Когда настало время ложиться спать, они вернулись домой, и Эшли уложила девочек в постель. Они делили комнату на первом этаже, находившуюся прямо под ее спальней. Маршалл зашел к ним, чтобы подоткнуть одеяло и поцеловать на ночь.

– Они любят, когда ты дома, – тихо сказала Эшли, когда он вернулся в спальню.

Она лежала в кровати, довольная после ужина и секса. Маршалл, перед тем как подняться наверх, отправил сообщение Лиз, пожелав спокойной ночи, и теперь был спокоен, что она не будет звонить ему, выйдя из кинотеатра.

– И я тоже очень люблю бывать с вами, – ответил Маршалл, и Эшли знала, что это правда.

Потом он лег в кровать рядом с ней и стал разглядывать знакомый потолок. Он знал все трещинки и разводы на нем и провел множество часов, лежа здесь и думая о ней и о том, как ее любит. Он не мог теперь представить своей жизни без нее, но когда возвращался в Росс, также не мог представить своего существования и без Лиз. Это было единственной мучительной проблемой в его жизни, и он откладывал ее решение уже восемь лет.

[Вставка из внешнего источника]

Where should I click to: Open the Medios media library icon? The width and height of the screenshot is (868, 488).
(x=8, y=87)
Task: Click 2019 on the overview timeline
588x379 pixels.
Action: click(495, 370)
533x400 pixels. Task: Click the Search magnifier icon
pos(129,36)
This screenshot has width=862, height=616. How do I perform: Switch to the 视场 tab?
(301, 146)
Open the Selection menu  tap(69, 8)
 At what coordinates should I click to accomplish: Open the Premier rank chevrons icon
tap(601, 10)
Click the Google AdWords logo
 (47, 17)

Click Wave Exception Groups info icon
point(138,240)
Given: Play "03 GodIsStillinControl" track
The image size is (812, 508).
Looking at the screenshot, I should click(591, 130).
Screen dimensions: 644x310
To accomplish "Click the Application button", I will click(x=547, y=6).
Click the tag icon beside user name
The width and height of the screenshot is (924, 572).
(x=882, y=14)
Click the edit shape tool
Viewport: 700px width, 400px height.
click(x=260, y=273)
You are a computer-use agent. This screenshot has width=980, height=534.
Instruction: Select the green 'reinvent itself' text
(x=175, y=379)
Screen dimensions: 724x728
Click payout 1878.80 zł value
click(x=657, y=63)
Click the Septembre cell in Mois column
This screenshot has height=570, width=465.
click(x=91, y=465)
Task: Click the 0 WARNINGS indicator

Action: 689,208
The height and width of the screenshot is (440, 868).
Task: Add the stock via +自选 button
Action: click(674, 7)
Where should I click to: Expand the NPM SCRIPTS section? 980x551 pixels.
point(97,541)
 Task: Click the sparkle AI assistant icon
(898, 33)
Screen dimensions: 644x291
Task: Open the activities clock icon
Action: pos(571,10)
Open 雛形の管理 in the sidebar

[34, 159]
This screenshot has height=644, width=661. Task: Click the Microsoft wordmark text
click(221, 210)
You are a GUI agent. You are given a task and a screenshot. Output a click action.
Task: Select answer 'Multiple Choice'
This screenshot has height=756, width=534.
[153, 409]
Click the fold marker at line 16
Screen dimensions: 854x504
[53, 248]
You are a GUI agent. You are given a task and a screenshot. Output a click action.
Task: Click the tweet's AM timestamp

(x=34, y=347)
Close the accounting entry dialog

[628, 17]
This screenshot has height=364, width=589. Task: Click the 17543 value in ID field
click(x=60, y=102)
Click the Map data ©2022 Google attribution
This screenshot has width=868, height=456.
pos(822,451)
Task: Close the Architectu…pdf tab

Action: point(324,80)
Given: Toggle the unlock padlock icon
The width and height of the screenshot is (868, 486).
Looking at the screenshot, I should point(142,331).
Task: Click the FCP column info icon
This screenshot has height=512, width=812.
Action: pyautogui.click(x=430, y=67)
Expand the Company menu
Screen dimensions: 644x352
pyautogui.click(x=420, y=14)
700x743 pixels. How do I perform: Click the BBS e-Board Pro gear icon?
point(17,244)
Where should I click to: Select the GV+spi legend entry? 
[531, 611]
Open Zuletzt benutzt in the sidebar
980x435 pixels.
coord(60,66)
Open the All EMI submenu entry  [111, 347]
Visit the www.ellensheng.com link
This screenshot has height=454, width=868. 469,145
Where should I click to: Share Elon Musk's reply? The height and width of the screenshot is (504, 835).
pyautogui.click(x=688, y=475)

Эшли знала все про Лиз, а Лиз ничего не знала о ней. И Маршалл делал все, что было в его силах, чтобы так оно и оставалось. Хотя бы пока, на время. Он не хотел причинять боль Лиз или подрывать любовь и уважение, которые они испытывали друг к другу. Но обветшалый домик в Малибу был местом, где он действительно жил полной жизнью, с Эшли и их дочерьми, которые стали настоящим подарком для него самого с момента появления на свет. Он вылетел из Сан-Франциско, как только у Эшли начались схватки, провел долгие часы в госпитале рядом с ней, присутствовал при их рождении и сам обрезал пуповину. Он провел тогда в Лос-Анджелесе две недели, уверив Лиз, что у него огромное количество совещаний, которые он не может отменить. Он оставался с Эшли, пока она не наладила свою жизнь с детьми, а потом нанял сиделку, которая помогала, когда его не было рядом. Эшли много плакала, но к моменту его отъезда уже простила его. Она была эмоционально очень возбудимой как до, так и после родов, но никогда даже не рассматривала вопрос о том, чтобы прервать беременность. Она хотела этих детей. И никто в офисе не знал о том, что произошло, только ближайшие друзья Эшли, которые были невысокого мнения о Маршалле. Он был человеком, который вел двойную жизнь, что казалось им всем бесчестным. Только сама Эшли понимала и прощала его, зная, что никто не разделяет ее чувств. Ее друзьям было известно лучше, чем ему, сколько Эшли пролила слез в его отсутствие. Сама же она скрывала это от дочерей и описывала им отца как героя, чтобы они не винили его за ее слезы.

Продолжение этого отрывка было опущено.